Janko Sanković

Personal information
- Full name: Janko Lazlo Sanković
- Date of birth: 7 May 1942 (age 83)
- Place of birth: Pula, SFR Yugoslavia
- Height: 1.90 m (6 ft 3 in)
- Position(s): Goalkeeper

Senior career*
- Years: Team / Apps / (Gls)
- 1963–1969: Vojvodina / 2 / (0)
- 1970–1973: Independiente Santa Fe / 82 / (0)
- 1974: Deportes Quindío / 9 / (0)
- 1974–1975: SD Quito
- 1976: Barcelona (Guayaquil)
- 1977: Carmen Mora de Encalada
- 1978: Universidad Católica (Quito)

= Janko Sanković =

Yugoslav footballer

Janko Sanković, also known as Yanko Sanković (born 7 May 1942), is a Yugoslavian retired football goalkeeper who spent much of his career playing in Latin America.

==Career==
Born in Pula in 1942, Sanković played for FK Vojvodina in the 1960s and won the 1965–66 Yugoslav First League with them.

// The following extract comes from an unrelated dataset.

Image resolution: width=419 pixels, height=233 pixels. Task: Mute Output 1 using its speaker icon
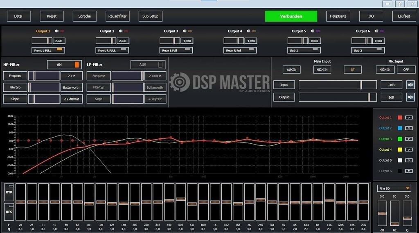coord(56,31)
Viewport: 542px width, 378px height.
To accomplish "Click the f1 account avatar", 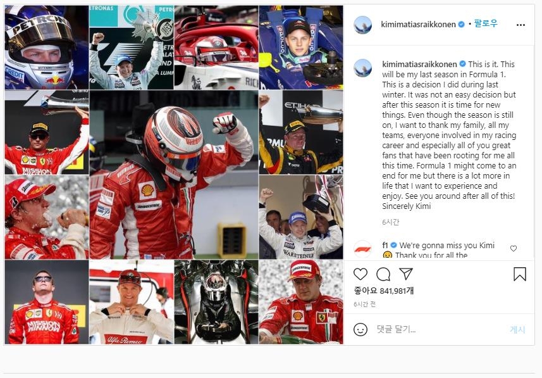I will (362, 249).
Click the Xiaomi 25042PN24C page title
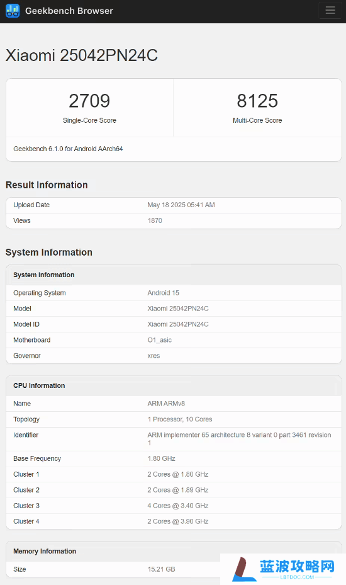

Sanković was signed to play for Independiente Santa Fe by then-manager Todor Veselinović in 1970. He played for the club until 1973, appearing in the 1972 Copa Libertadores. He also played in Colombia for Cúcuta Deportivo and Deportes Quindío.

He spent the rest of his career playing in Ecuador with Deportivo Quito, Barcelona Sporting Club, Club Deportivo Carmen Mora and Universidad Católica del Ecuador.